The increasing integration of analog, digital and RF circuits in modern Systems-on-Chip (SoCs) has created a demand for a wide range of unique power supplies, to cater to different functionalities. Hence, an on-chip power management unit (PMU) is essential to efficiently convert and deliver these diverse power supplies from a single source. With the progress of CMOS scaling, the nominal supply voltage ( $V_{dd}$ ) of the transistors has substantially decreased. However, certain functionalities, e.g., non-volatile memory, require voltages that are higher than  $V_{dd}$ . On the other hand, applications like energy-harvesting need to boost the source voltage to generate a higher output voltage. Thus, stepup DC-DC converters are an important component in the PMU for these kinds of applications. Fully integrated switched-capacitor- (SC) based DC-DC converters can achieve high conversion efficiency and power density, which are key for on-chip implementation.

To benefit from CMOS scaling, SC converters should utilize core transistors as charge-transfer switches. Core transistors offer lower on-resistance ( $R_{on}$ ) and capacitance compared to I/O transistors.

However, to avoid voltage overstress, core transistors cannot be operated with a gate-to-source/drain voltage of more than  $V_{dd}$ . Furthermore, it is desirable to have reconfigurability in the SC converter. It enables the same converter to be efficiently used to generate a wide range of output voltages, rather than using separate converters for each output voltage.

In this work we implement a reconfigurable step-up SC DC-DC converter with 3 conversion ratios of 5/2, 2/1, and 3/2. This converter provides a wide range of output voltage from 1.2V to 2.4V, with a fixed input supply voltage of 1V. The step-up converter has been designed to obviate the need to use high voltage I/O transistors as charge-transfer switches. Additionally, a new topology is proposed for the 5/2 mode, and it improves conversion efficiency by reducing the bottom-plate parasitic loss as compared to a conventional series-parallel topology. The converter (Figure 1) was implemented in a 28-nm FDSOI (fully-depleted SOI) process using only on-chip MOS and MOM (metal fringe) capacitors that require no extra fabrication steps, unlike MIM (metal-insulator-metal) and trench capacitors.

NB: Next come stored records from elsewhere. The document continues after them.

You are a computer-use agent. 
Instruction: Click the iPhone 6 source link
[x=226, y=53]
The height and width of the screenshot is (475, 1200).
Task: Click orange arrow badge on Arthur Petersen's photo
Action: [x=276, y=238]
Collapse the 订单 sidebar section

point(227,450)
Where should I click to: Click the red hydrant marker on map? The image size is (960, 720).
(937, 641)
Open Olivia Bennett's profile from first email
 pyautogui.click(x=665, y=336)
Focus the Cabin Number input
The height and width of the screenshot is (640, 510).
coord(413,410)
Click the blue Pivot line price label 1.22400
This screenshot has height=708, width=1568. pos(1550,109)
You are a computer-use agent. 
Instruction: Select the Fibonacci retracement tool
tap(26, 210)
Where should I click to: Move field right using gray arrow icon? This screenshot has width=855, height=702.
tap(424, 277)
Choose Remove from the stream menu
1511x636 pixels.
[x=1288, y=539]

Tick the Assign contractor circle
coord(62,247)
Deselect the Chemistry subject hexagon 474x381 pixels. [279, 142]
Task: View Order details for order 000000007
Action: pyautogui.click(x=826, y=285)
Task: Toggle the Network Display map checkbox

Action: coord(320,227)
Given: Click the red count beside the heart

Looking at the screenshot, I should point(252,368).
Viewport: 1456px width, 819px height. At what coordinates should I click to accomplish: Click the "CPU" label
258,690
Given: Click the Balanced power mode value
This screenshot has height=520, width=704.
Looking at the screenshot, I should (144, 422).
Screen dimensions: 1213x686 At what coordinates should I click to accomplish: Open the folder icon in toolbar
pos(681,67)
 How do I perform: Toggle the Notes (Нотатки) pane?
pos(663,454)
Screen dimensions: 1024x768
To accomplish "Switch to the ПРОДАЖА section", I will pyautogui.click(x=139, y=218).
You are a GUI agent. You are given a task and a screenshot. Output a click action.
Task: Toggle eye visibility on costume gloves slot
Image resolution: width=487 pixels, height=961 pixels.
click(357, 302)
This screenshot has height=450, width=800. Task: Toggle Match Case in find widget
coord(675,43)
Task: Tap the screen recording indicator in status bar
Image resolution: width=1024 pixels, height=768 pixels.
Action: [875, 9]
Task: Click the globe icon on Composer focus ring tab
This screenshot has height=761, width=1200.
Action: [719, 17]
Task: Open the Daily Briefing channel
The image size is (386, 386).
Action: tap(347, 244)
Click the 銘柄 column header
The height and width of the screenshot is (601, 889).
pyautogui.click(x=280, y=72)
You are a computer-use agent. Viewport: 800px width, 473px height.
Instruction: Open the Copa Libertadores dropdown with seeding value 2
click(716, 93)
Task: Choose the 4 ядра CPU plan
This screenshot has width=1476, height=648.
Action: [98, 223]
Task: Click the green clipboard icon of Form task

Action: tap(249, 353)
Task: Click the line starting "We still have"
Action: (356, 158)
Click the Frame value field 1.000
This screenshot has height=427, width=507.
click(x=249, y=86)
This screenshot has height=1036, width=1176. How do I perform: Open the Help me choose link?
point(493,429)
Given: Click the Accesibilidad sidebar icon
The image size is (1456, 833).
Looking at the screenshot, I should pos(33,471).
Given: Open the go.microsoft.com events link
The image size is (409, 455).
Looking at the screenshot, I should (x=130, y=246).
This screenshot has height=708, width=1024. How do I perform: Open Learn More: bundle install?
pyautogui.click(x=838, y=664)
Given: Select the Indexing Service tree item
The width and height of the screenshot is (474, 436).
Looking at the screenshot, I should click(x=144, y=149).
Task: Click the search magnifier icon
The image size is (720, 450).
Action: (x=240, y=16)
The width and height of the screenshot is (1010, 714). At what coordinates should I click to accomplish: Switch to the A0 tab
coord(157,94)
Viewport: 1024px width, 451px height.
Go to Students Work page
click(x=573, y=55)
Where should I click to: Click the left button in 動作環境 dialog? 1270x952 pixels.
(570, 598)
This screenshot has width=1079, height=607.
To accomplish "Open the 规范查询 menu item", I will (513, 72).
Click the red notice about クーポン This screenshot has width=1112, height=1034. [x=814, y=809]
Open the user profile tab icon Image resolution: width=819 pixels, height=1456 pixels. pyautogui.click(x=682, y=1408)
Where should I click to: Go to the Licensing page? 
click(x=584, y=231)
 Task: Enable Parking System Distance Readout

- D. El-Damak, S. Bandyopadhyay, and A. P. Chandrakasan, "A 93% efficiency reconfigurable switched-capacitor DC-DC converter using on-chip ferroelectric capacitors," *IEEE International Solid-State Circuits Conference (ISSCC)*, pp. 374-375, Feb. 2013.
- Y. K. Ramadass and A. P. Chandrakasan, "Voltage Scalable Switched Capacitor DC-DC Converter for Ultra-Low-Power On-Chip Applications," IEEE International Power Electronics Specialists Conference (PESC), pp. 2353-2359, June 2007.
- W. Jung, S. Oh, S. Bang, Y. Lee, D. Sylvester, and D. Blaauw, "A 3nW fully integrated energy harvester based on self-oscillating switched-capacitor DC-DC converter," *IEEE International Solid-State Circuits Conference (ISSCC)*, pp. 398-399, Feb. 2014.